The underlying mechanism of unexplained recurrent spontaneous abortion remains unknown. BDCA-3+DCs subset emerges as a natural suppressor of adaptive immune responses. The current study group found the percentage of BDCA-3+DCs in the deciduas was significantly higher than that in the peripheral blood controls, and its percentage in the deciduas from normal pregnancy were significantly higher than that from unexplained recurrent spontaneous abortion. However, the precise mechanisms of decidual BDCA-3+DCs expansion and roles in controlling feto-maternal tolerance in early pregnancy are largely unknown. BDCA-3+DCs were identified to be localized with decidual stromal cell (DSC) by immunohistochemistry. Furthermore, we found that the percentage of BDCA-3+DCs was up-regulated significantly when co-cultured with DSC. Here we plan to investigate the detailed mechanisms of DSC in regulating expansion of decidual BDCA-3+DCs, and the mechanisms of BDCA-3+DCs in promoting Th2 bias was also investigated. Undoubtedly, this study will provide new clue for understanding of immune tolerance necessary for the maintenance of pregnancy, and new thread for diagnosis and therapy of reproductive immune disease such as unexplained recurrent spontaneous abortion and preeclampsia.

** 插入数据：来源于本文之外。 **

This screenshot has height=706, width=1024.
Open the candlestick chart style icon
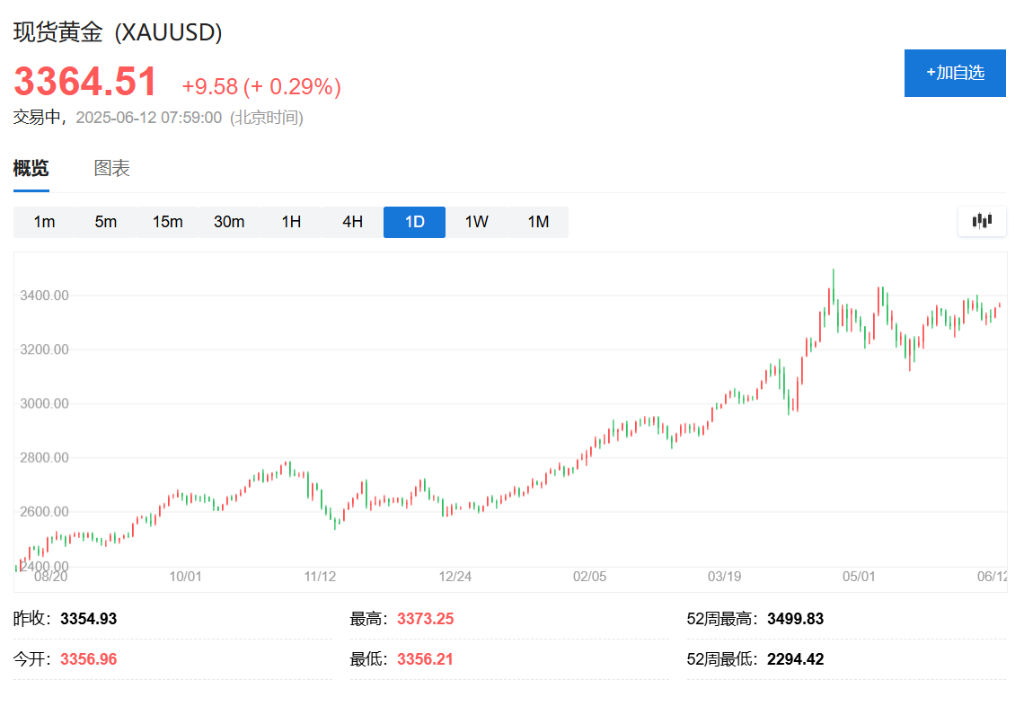[x=981, y=221]
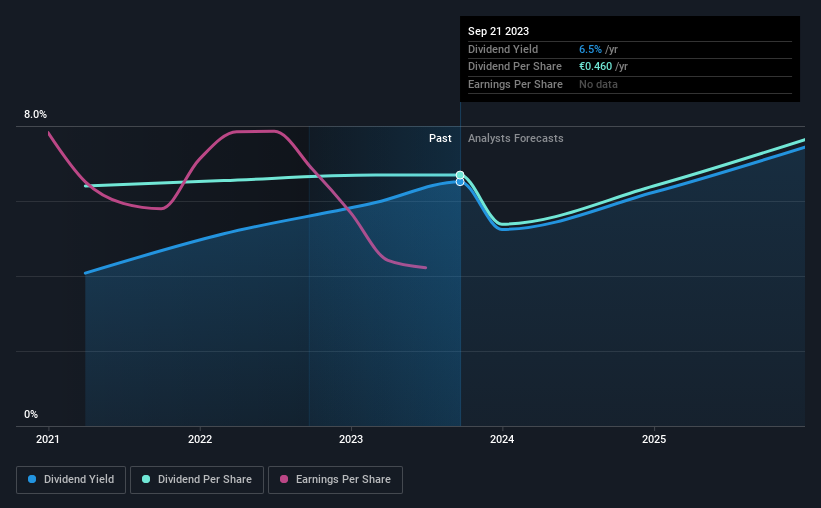Toggle the Dividend Per Share legend button
Viewport: 821px width, 508px height.
tap(197, 480)
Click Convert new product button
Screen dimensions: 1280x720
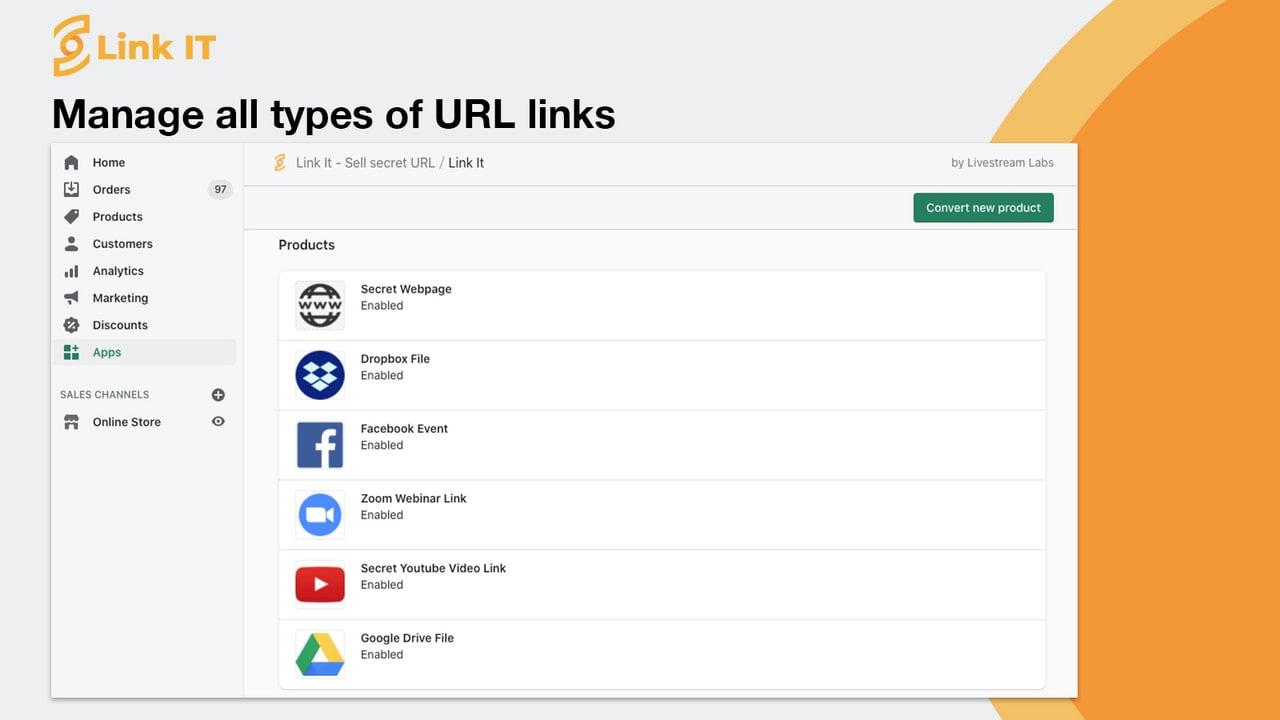coord(983,208)
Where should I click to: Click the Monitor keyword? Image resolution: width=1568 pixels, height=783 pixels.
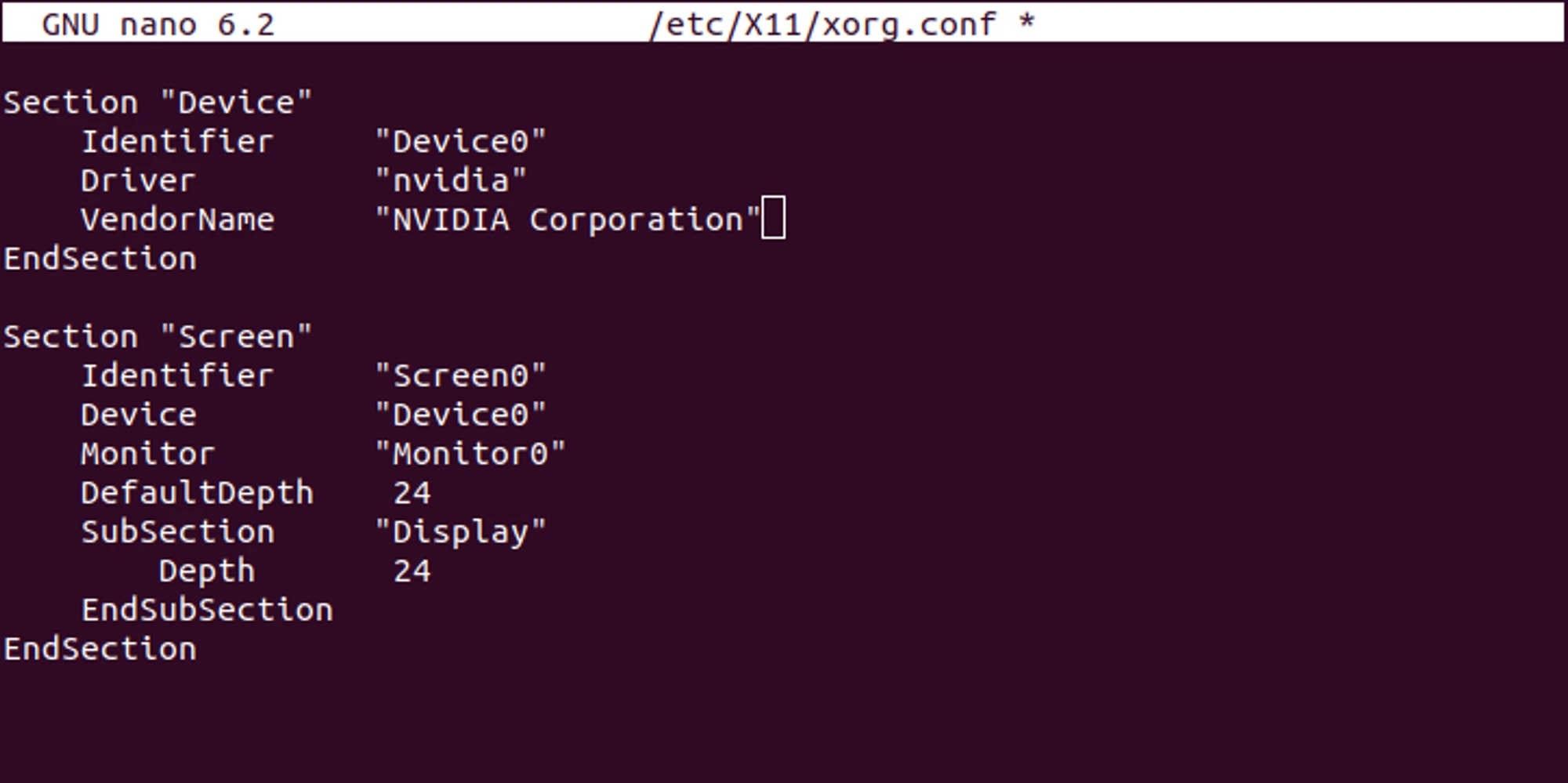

不明原因复发性流产(URSA)的病因不明。新近BDCA-3+DCs亚群在免疫应答中所发挥的独特抑制功能备受关注。我们前期研究中一个重要成果是首次发现BDCA-3+DCs占正常早孕蜕膜DCs的多数，且其比例显著高于外周血，而在URSA蜕膜中显著下调。但BDCA-3+DCs在蜕膜部位扩充机制及其在母胎界面的功能尚不清楚。我们前期免疫组化结果显示其与蜕膜基质细胞（DSC）有共定位现象。以往研究证实DSC可与蜕膜中白细胞交互对话，驯导其发生免疫耐受。我们进一步研究发现外周单核细胞来源imDCs与DSC共培养时,BDCA-3+DCs比例显著上调。基于以上，本课题拟探讨DSC诱导母胎界面BDCA-3+DCs扩充的原因及参与的机制，并研究BDCA-3+DCs对T细胞增殖、极化的影响及机制。本项目的完成将对进一步揭示妊娠免疫耐受的机制提供重要理论基础与实验依据，以期为妊娠免疫失衡相关疾病的防治提供新策略。

不明原因复发性流产(URSA)的病因不明。新近BDCA-3+DCs亚群在免疫应答中所发挥的独特抑制功能备受关注。我们前期研究中一个重要成果是首次发现BDCA-3+DCs占正常早孕蜕膜DCs的多数，且其比例显著高于外周血，而在URSA蜕膜中显著下调。但BDCA-3+DCs在蜕膜部位扩充机制及其在母胎界面的功能尚不清楚。本研究完成了URSA患者蜕膜组织及外周血中BDCA-3+DCs的检测。建立了原代DSC分离培养方法、体外CD14+单核细胞诱导分化为BDCA-3+DCs的培养方法，发现DSC可促进 BDCA-3+ DCs 细胞比例上调，进一步机制研究发现VEGF/TGFβ可通过上调BDCA-3 的表达而促进BDCA-3+ DCs的数量扩充。进一步研究BDCA-3+ DCs的免疫调节功能，发现BDCA-3+ DCs 细胞可诱导CD4+ Naïve T 发生Th2 优势应答，而关键性转录因子Foxp3及GATA-3参与这一调控机制。本研究为揭示蜕膜 DCs 免疫耐受功能的发挥提供了新视角，丰富了妊娠植入时母胎免疫耐受建立与维持的机制，同时也将对URSA等病理性妊娠的防治提供新策略。